A pedestrian walkway under construction at New Delhi's biggest Commonwealth Games stadium toppled off its pilings and slid into the mud, sending two dozen workers to hospital and jeopardizing Indian hopes that the event would showcase the emergence of a leading can-do superpower, able to rival China and its spectacularly successful 2008 Beijing Olympics.
It was merely the latest blow to an event that has been plagued by corruption, construction delays, heavy monsoon rains and security scares.
There were also new concerns about the Games' facilities, with Scottish representatives describing the athletes village as "unsafe and unfit for human habitation." Some athletes have pulled out, and there was mention of the C-word: cancellation.
But Canadian Commonwealth Games officials said there is no plan yet for Canada or any of the 70-plus Commonwealth teams to skip the XIX Commonwealth Games, or to move them to another place.
"We are monitoring hour-by-hour the progress and safety of the buildings where athletes are to be housed in New Delhi when they start to arrive Sept. 24," said Andrew Pipe, president of Canada's Commonwealth Games Committee, which plans to send 255 athletes, 51 coaches and 52 staffers for the Oct. 3-14 event.
Canadian Commonwealth sport director Scott Stevenson, part of the advance team in New Delhi, said some of the apartments do not have electricity or plumbing connected, and cleanup of the construction sites has lagged. "Completion of the village has left something to be desired," he said. "But everything on the international side of the fence and training venues on the grounds have been absolutely spectacular."
For three years, local newspapers have warned that the Commonwealth Games were in trouble. The Times of India said Tuesday that only 18 of 34 towers are complete, and there are reports of widespread ground-level flooding, fixtures installed improperly, and apartments awash in rubble and filth, including human feces. Construction workers and stray dogs have been living in the apartments, which are unlocked.
Speaking at a news conference in Delhi, Lalit Bhanot, secretary-general of the Delhi organizing committee, said the authorities understood the concerns shown by some member countries and the Commonwealth Games Federation. But he suggested that the complaints could be due to "cultural differences."

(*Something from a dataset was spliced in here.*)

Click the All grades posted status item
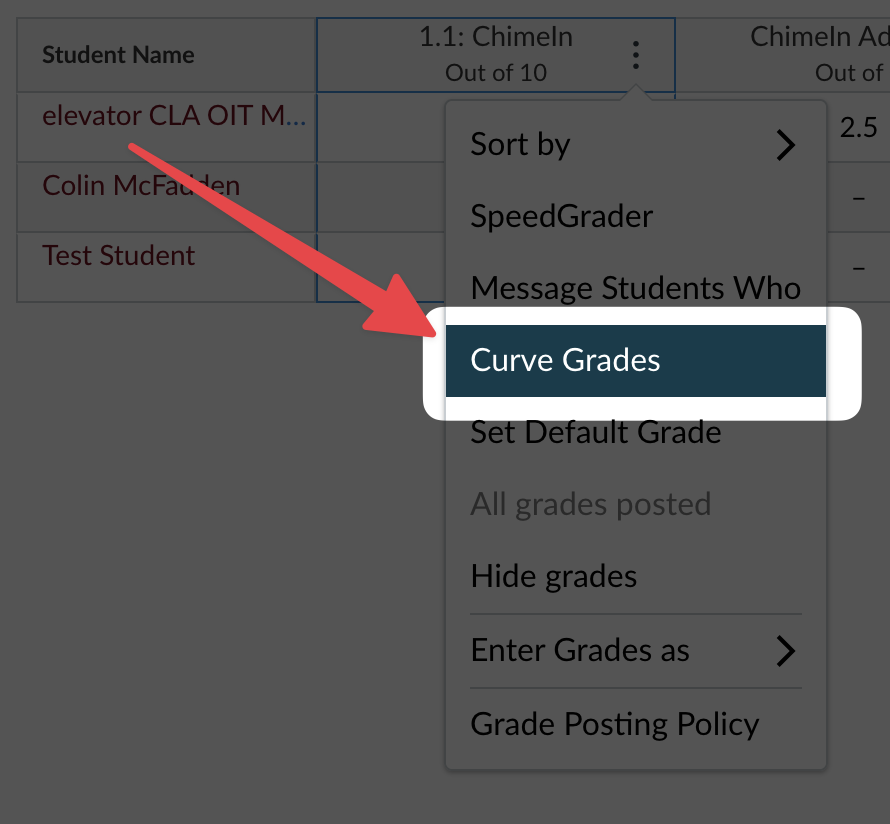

"Everyone has different standards about cleanliness," he said. "The Westerners have different standards, we have different standards."
Mr. Bhanot said the situation was "under control" and that he was "sure and confident" that cleaning in the residential areas would be complete by the time teams start arriving Thursday.
"Fingers crossed, India may pull off a miracle," said Boria Majumdar, a sports historian who has written the book Sellotape Legacy: Delhi and the Commonwealth Games. "But it will have to be a miracle. No doubt about that."
Some officials say foreigners do not understand how India works. Sport Minister Manohar Singh Gill said it is like an Indian wedding where chaos ends in a well-planned ceremony.
British bookmaker William Hill has begun to take bets on whether the games will go ahead. The company began Tuesday offering 5-1 odds that the event would be cancelled, then lowered them to 4-1 after the bridge collapse.
Shoddy construction is a reminder of India's persistent and basic infrastructure deficit, while highlighting the nation's inability to work to established international safety standards. A government report earlier this year confirmed that 43 people were killed during Games' construction while another 100 workers were killed building the city's new subway system.
The Games have also highlighted widespread corruption. New Delhi has spent an estimated $4.6-billion (U.S.) on the Games so far - seven times more than planned. The government's own Central Vigilance Commission has identified questionable financial practices at 16 projects.
The Games were expected to attract 7,000 athletes and visitors to New Delhi, but city hotels report lower occupancy rates than normal for the time of year. Security fears outside of the Games' site may be partly to blame; earlier this week, two Taiwanese tourists were shot near the city's biggest mosque by gunmen on motorbikes. The attack was claimed by the Indian mujahedeen, a low-level affiliate of the Kashmir-linked Lashkar-e-Toiba terrorist group.
All these issues might have been manageable were it not for an unexpected sucker punch from Mother Nature.
New Delhi more normally suffers from drought, but as these Games approach, India's capital city finds itself awash with water thanks to a late and heavy monsoon. Heavy, intermittent rain has swelled the Yamuna River, and overwhelmed the city's virtually non-existent storm and sewer drainage system.
Inadequate drainage throughout the city may have compromised some of the new structures, while creating swamps that are abuzz with mosquitoes transmitting dengue fever. Similar to malaria, dengue is notoriously fatal for children, but Delhi hospitals are full and turning all but the most severe cases away.
One reason the athlete's village is flooded is because the Yamuna has burst its banks, and - responding to a critical land shortage - city planners overruled the objections of activists and decided to build the village on the Yamuna floodplain.